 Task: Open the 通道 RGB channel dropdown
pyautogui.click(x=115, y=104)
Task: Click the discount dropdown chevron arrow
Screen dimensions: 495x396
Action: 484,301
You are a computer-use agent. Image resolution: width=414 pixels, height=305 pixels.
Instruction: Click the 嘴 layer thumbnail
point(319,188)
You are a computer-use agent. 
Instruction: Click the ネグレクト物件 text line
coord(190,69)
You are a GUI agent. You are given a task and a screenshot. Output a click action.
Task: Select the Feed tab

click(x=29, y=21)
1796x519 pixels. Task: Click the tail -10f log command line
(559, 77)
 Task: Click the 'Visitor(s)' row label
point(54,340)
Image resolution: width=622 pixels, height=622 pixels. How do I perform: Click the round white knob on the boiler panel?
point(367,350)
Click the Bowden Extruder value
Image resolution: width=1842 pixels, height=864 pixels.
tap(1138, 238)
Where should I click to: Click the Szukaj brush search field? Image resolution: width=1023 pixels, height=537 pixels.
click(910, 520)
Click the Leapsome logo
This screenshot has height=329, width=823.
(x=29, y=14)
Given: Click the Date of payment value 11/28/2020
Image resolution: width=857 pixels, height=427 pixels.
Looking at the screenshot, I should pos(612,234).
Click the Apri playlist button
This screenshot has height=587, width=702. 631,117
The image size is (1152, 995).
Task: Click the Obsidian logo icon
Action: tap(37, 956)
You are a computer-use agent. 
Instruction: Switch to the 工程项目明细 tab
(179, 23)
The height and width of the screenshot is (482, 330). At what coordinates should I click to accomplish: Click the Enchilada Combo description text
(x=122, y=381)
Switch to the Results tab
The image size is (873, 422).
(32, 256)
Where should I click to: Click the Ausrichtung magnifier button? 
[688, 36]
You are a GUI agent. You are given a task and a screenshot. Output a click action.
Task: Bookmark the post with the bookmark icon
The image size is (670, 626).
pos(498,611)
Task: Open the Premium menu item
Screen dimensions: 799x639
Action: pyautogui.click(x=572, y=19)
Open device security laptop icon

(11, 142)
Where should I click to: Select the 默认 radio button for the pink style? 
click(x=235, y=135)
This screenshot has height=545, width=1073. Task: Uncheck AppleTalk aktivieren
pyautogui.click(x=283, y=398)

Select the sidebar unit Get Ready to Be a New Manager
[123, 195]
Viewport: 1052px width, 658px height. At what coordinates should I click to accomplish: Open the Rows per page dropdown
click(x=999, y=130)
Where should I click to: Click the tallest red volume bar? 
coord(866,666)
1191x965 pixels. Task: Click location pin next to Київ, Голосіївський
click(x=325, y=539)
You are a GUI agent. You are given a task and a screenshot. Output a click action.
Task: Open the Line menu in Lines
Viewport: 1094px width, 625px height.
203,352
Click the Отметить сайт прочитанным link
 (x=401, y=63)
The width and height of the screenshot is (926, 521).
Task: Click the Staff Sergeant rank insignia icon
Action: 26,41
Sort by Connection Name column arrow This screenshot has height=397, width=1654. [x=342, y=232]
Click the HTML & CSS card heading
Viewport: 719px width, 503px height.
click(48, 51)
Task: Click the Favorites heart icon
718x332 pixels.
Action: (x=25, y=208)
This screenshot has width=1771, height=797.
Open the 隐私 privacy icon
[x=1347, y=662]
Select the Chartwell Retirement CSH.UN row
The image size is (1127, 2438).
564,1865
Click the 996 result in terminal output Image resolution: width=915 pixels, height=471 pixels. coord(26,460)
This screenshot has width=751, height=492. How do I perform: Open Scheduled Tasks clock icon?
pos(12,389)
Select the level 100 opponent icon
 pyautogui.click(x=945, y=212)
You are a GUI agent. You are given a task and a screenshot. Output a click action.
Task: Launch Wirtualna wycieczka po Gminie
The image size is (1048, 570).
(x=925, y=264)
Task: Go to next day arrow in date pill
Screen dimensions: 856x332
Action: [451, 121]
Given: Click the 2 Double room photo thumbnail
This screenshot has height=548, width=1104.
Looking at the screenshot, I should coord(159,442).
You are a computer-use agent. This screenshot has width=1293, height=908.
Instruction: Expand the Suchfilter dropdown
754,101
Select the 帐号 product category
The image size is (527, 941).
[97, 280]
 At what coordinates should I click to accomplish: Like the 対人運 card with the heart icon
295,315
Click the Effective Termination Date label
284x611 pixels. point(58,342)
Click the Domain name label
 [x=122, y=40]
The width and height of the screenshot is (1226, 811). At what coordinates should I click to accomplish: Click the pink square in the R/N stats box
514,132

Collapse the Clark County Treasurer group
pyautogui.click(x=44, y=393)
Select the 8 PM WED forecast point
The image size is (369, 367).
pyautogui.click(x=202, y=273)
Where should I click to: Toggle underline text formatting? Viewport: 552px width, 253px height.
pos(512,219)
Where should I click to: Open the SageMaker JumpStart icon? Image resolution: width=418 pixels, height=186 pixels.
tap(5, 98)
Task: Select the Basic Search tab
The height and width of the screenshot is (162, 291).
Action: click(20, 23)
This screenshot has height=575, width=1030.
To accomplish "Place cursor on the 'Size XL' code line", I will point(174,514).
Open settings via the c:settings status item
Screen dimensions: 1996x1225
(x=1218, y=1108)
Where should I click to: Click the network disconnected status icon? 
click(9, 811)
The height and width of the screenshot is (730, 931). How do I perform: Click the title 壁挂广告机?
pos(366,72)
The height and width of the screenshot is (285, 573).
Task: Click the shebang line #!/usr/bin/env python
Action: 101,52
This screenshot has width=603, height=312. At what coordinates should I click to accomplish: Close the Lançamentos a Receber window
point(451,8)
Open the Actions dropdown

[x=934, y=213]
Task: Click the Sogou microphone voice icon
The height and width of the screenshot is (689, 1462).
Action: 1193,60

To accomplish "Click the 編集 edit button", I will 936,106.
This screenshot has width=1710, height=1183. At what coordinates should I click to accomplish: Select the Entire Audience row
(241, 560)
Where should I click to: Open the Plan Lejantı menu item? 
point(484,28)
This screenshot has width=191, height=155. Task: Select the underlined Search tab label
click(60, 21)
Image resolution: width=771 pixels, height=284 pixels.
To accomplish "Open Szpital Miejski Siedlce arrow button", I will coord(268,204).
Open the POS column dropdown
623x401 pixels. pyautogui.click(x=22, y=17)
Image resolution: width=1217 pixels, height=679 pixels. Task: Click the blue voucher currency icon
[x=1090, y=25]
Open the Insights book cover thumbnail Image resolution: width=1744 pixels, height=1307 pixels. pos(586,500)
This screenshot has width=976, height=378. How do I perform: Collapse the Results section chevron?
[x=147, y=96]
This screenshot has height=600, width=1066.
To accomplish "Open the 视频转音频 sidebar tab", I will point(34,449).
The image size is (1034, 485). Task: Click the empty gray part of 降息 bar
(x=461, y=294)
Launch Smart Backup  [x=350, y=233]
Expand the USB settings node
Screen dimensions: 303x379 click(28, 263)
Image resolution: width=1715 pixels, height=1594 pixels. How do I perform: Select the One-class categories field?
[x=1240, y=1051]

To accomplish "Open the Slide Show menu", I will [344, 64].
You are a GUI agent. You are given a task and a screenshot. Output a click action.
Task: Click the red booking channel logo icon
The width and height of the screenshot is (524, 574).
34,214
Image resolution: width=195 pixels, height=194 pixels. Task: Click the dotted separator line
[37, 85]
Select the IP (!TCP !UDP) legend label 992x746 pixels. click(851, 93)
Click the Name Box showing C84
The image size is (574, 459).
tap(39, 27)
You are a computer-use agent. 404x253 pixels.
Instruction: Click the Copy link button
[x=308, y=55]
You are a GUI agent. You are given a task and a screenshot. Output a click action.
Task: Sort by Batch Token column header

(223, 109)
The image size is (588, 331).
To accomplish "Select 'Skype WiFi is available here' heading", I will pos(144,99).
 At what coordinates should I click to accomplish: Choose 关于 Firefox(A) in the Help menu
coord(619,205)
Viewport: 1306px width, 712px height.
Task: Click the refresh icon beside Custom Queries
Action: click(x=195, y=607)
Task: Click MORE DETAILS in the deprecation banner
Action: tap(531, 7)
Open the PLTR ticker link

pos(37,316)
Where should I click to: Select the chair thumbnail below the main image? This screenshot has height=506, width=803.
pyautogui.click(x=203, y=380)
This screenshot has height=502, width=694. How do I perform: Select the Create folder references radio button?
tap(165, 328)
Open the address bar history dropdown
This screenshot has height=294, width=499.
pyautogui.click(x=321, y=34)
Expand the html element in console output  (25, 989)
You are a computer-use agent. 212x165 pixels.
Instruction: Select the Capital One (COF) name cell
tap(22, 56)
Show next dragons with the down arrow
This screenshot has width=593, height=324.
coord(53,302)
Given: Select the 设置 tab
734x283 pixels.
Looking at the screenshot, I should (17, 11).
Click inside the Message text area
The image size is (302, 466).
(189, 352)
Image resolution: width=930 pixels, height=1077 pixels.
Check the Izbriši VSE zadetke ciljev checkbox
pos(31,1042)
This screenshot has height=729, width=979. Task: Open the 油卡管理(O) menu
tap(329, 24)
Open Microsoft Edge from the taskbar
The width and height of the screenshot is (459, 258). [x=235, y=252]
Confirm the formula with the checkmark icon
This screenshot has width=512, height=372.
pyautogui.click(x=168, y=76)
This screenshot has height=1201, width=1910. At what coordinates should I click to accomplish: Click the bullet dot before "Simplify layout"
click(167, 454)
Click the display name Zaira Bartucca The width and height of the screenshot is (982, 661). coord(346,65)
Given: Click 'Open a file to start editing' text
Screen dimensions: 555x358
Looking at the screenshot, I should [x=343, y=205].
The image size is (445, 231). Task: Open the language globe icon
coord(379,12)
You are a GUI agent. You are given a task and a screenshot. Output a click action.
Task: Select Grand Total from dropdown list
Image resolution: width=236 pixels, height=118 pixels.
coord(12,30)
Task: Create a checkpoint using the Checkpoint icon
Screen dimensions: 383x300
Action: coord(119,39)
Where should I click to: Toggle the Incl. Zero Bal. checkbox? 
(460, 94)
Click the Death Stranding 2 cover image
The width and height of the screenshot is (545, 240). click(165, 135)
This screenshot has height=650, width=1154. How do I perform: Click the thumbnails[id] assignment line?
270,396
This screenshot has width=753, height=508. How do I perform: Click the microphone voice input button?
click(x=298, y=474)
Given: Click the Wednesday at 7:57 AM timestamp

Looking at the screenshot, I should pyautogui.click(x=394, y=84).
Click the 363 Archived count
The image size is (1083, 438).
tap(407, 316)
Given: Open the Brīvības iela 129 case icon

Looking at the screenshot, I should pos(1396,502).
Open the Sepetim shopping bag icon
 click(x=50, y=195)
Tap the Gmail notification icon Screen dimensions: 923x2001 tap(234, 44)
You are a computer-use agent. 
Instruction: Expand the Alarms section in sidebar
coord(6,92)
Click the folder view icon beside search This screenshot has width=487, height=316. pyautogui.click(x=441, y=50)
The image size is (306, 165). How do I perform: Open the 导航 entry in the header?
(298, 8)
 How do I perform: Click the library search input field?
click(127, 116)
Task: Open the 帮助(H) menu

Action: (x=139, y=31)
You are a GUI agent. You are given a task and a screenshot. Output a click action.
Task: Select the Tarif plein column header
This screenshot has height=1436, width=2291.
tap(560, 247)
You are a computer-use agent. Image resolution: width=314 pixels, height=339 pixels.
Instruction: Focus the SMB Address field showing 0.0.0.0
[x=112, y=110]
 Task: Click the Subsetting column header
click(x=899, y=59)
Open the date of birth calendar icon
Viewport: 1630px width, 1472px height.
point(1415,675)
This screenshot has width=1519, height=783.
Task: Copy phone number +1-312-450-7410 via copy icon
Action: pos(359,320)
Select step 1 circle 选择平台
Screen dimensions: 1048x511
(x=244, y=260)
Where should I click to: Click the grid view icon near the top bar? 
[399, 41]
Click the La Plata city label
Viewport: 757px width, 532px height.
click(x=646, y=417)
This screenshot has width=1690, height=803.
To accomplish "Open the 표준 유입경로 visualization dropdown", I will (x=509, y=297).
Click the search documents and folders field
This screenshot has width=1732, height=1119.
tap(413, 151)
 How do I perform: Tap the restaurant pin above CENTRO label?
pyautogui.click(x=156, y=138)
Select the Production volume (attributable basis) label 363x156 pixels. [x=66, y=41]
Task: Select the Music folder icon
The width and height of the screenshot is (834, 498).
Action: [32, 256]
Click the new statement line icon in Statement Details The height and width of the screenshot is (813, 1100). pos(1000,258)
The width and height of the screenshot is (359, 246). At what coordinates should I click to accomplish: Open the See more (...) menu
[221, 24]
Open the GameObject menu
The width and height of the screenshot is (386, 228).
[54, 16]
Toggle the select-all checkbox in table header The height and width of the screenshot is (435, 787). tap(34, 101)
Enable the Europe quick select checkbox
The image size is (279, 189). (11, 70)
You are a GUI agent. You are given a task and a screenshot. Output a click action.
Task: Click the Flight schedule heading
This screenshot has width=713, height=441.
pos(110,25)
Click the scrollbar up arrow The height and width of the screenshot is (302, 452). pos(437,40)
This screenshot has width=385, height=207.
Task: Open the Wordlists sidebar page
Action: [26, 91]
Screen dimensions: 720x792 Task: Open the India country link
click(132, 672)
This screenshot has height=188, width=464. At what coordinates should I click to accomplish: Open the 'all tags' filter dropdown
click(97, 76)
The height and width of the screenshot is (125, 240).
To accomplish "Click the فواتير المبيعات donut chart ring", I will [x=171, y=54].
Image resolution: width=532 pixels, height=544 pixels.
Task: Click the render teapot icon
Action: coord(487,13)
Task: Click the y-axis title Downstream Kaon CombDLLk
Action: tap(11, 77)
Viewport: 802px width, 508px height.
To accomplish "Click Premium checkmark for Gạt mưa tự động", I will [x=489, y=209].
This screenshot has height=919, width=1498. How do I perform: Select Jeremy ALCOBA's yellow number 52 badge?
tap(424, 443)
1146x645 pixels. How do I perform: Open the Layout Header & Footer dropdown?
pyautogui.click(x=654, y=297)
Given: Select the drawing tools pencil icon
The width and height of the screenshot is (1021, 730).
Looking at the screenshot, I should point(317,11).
____
Which lines of the listing above contain the string "will"? Pull out each one in full.

To accomplish "Place cursor on the 'Size XL' code line", I will point(174,514).
To accomplish "Click the 編集 edit button", I will 936,106.
To accomplish "Open Szpital Miejski Siedlce arrow button", I will coord(268,204).
To accomplish "Open the 视频转音频 sidebar tab", I will point(34,449).
To accomplish "Open the Slide Show menu", I will [344, 64].
To accomplish "Select 'Skype WiFi is available here' heading", I will pos(144,99).
To accomplish "Open the 표준 유입경로 visualization dropdown", I will (x=509, y=297).
To accomplish "Click the فواتير المبيعات donut chart ring", I will [x=171, y=54].
To accomplish "Click Premium checkmark for Gạt mưa tự động", I will [x=489, y=209].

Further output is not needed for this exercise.